Women in Mali demand equal role in Peace Accords
Before and after reaching a peace agreement in June, women leaders have been pressuring decision-makers for 50-50 representation in all bodies involved in its implementation.
Date: Friday, October 9, 2015
After more than three and a half years of armed conflict in Mali, a peace agreement was finally signed on 20 June 2015, marking the end of more than 10 months of mediation led by Algeria and the international community. It renewed hope for the country's population of over 15 million.
“Women in Mali want peace, nothing but peace. Along with girls, they have paid the highest price with the various types of violence they have suffered, which have left wounds that will take a long time to heal,” said Ms. Sangaré Oumou Ba, the Minister for the Promotion of Women, Children and Families.
To support women through the post-crisis period, UN Women set up a wide-ranging peace and security programme. With a budget of nearly USD 20 million for the period 2012-2017, it is run in close cooperation with the Malian Government through several agencies including the Ministry for the Promotion of Women, Children and Families—the coordinating body for National Gender Policy in Mali—and three other ministries (Defense, Security and Justice). The programme focuses on protecting women and girls in conflict zones; preventing gender-based violence; and building the agency of women as key actors in peace and recovery efforts.
The main NGO partners involved in the programme include Coordination des Associations Féminines du Mali (Coordination of Malian Women’s Associations), Woye Siffa (peace huts), as well as the Plateforme des Femmes Leaders du Mali (Platform for Women Leaders of Mali—a national body of female political leaders, ministers, parliamentarians, prominent activists and human rights defenders. UN Women supports its initiatives to ensure women’s full participation in the follow-up and monitoring mechanisms for implementing the peace agreement. UN Women closely collaborated with senior leadership and the United Nations Multidimensional Integrated Stabilization Mission in Mali (MINUSMA), which is coordinating the international community’s support to implementation of the peace agreement.
Since the mediation process began in Algiers in July 2014, the Platform for Women Leaders has sought to ensure women’s increased representation in decision-making bodies and other peace processes, through activities such as: TV and radio advertisements, public debates, peace caravans, training for 145 women in conflict mediation techniques, awareness-raising on the peace agreement for 900 women, lobbying with political and traditional decision-makers, and visiting women survivors of violence in camps for refugees and internally displaced persons.

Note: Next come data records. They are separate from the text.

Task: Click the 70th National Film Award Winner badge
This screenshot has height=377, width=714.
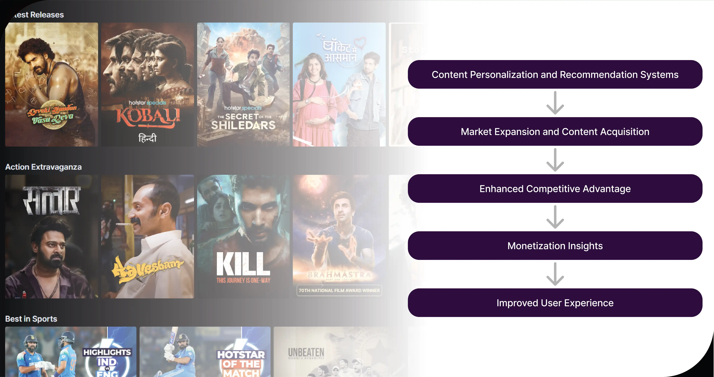Action: (x=339, y=290)
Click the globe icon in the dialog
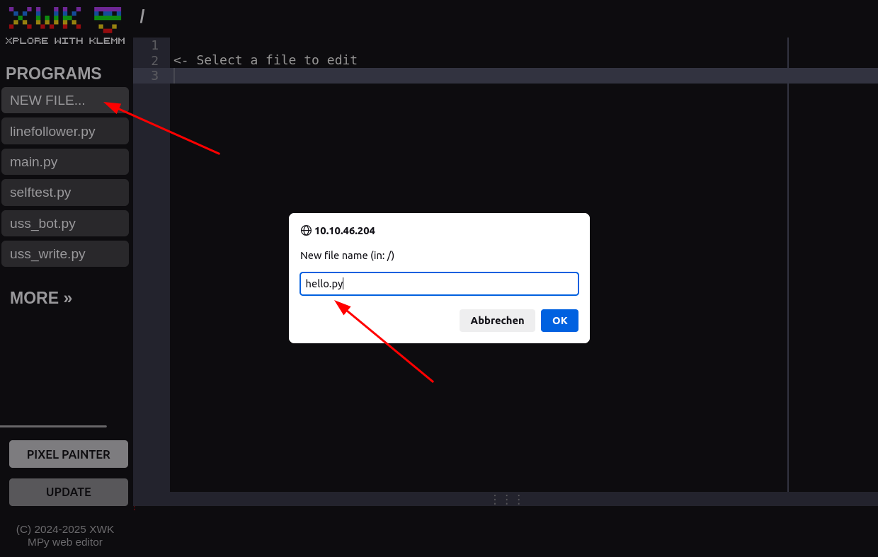Screen dimensions: 878x557 (x=306, y=231)
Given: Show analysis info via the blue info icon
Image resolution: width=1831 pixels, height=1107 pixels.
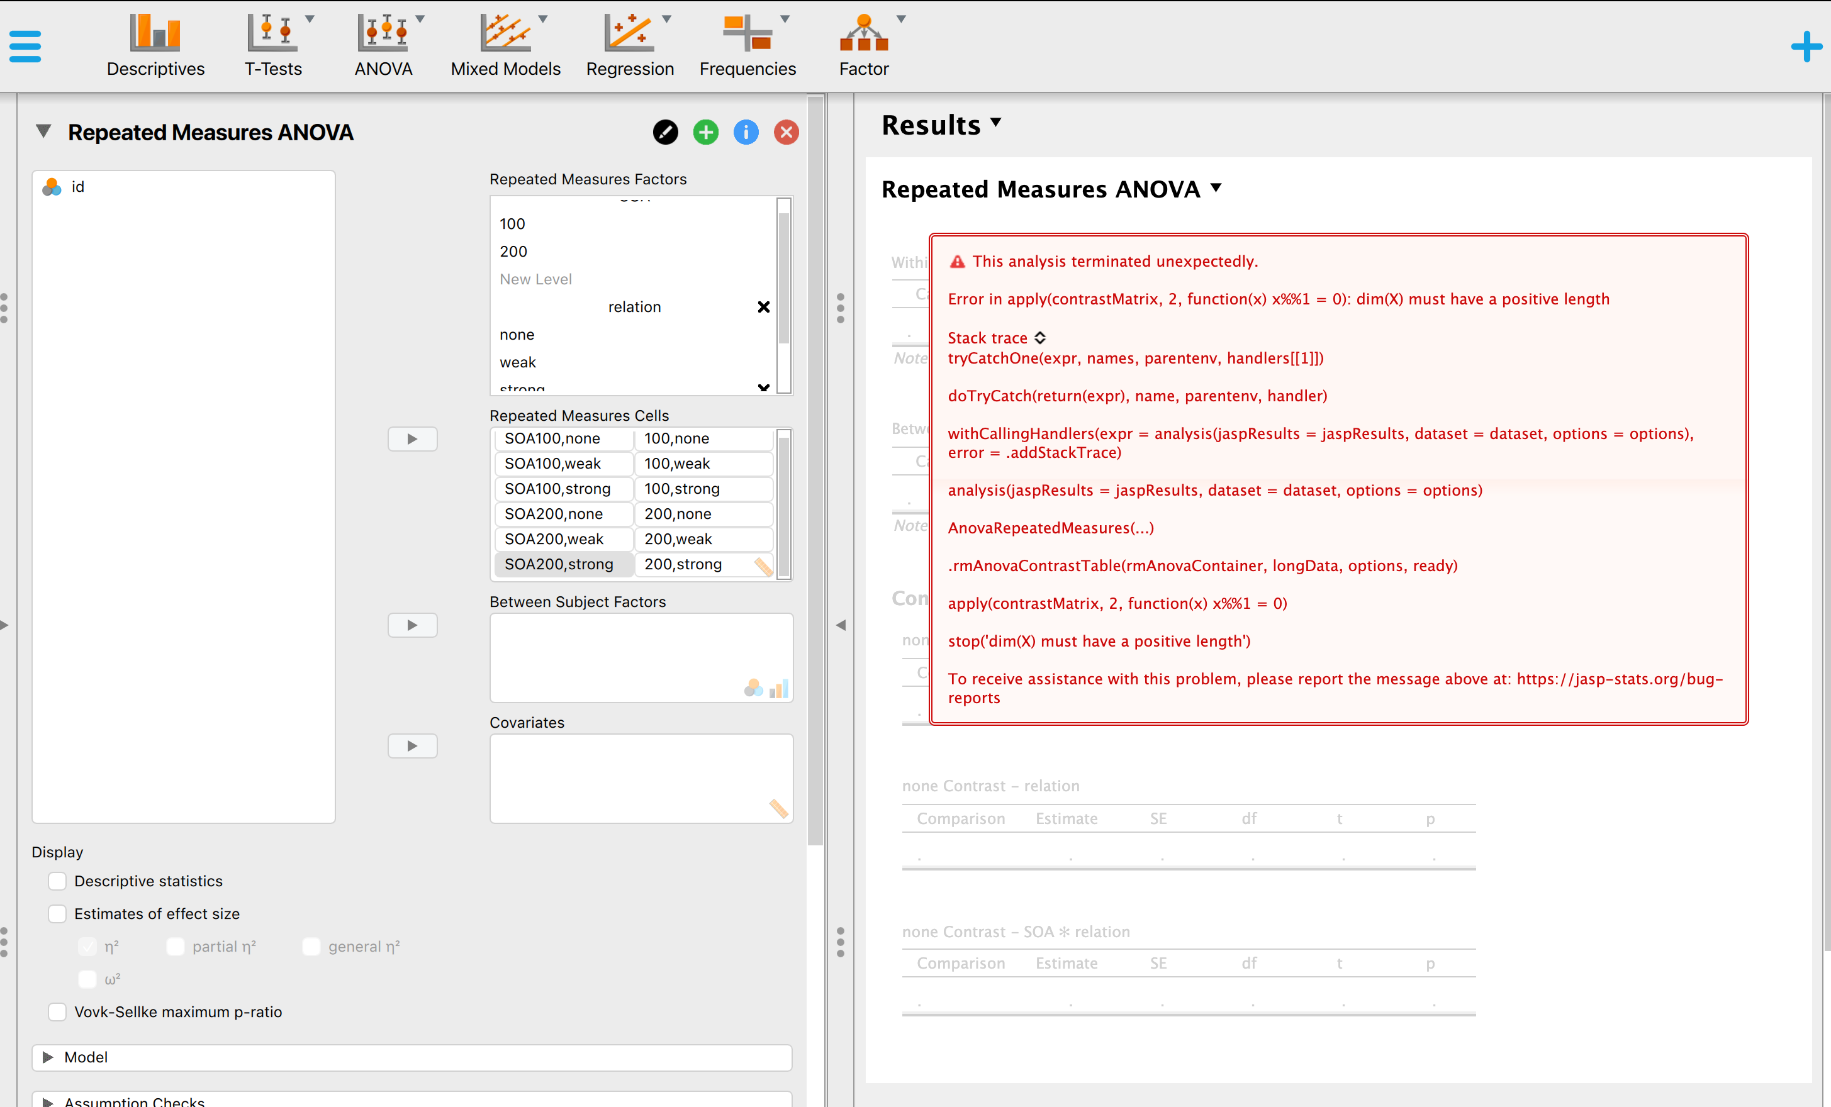Looking at the screenshot, I should pyautogui.click(x=745, y=132).
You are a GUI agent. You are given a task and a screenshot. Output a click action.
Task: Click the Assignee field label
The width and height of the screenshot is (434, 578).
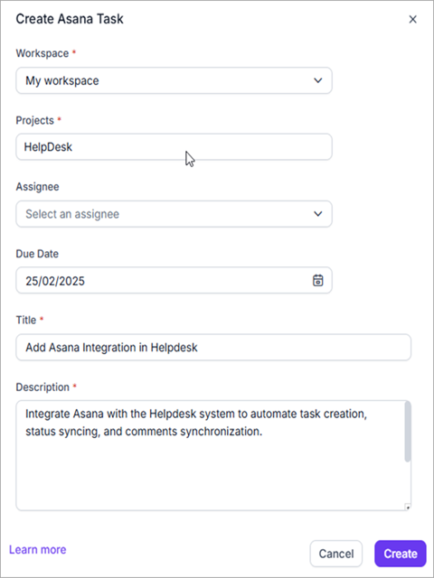(x=37, y=187)

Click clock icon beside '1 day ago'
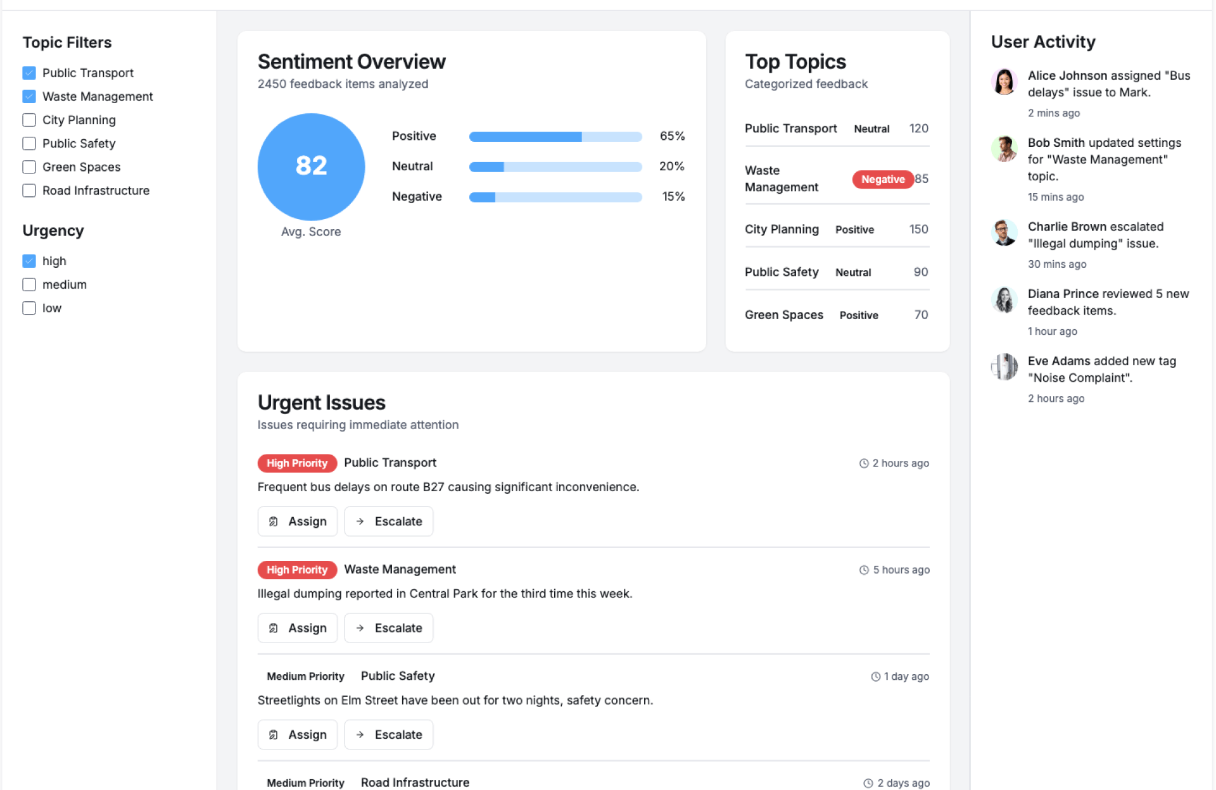point(875,677)
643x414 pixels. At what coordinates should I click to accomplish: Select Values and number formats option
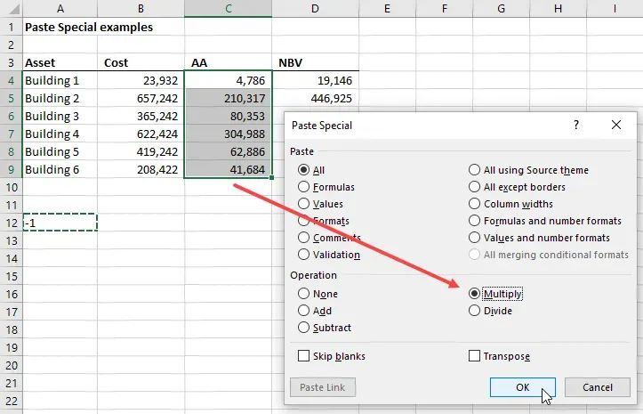tap(475, 238)
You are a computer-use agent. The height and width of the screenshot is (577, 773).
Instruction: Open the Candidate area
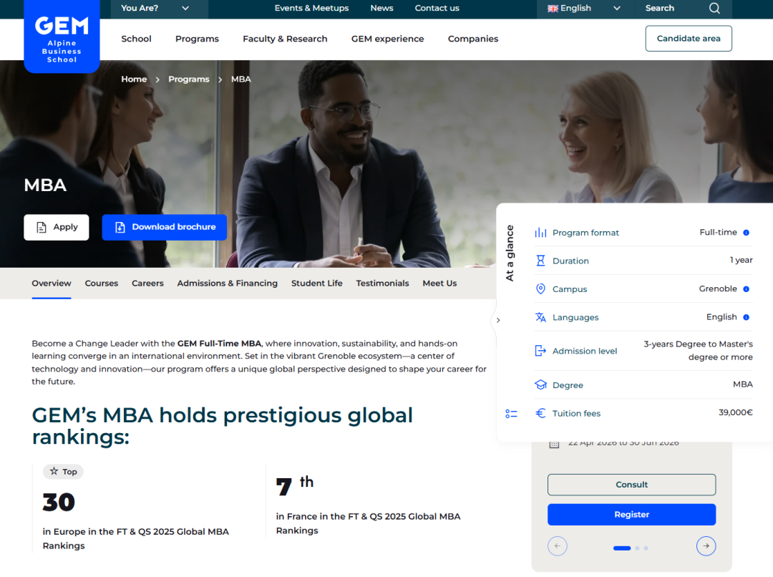(688, 39)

When such efforts began in July 2014, there were only three women among the 50 delegates at the Algiers peace talks, but by September 2014, only two months later, more than eight women from civil society groups had joined the three Government delegates in the negotiations.
“It’s about time that women from all backgrounds can express themselves ... peace is for us women,” said Ms. Doumbia Mama Koité, President of the Platform for Women Leaders of Mali, marking the group's determination to rebuild their nation.
With the technical and financial support of UN Women, in May 2015, the Platform for Women Leaders of Mali organized information sessions for hundreds of women from all regions to raise awareness on the preliminary agreement resulting from the Algiers talks, with women establishing their own priorities for the finalization and future implementation of the agreement. Thousands of women from all regions also took part in a popular march for peace.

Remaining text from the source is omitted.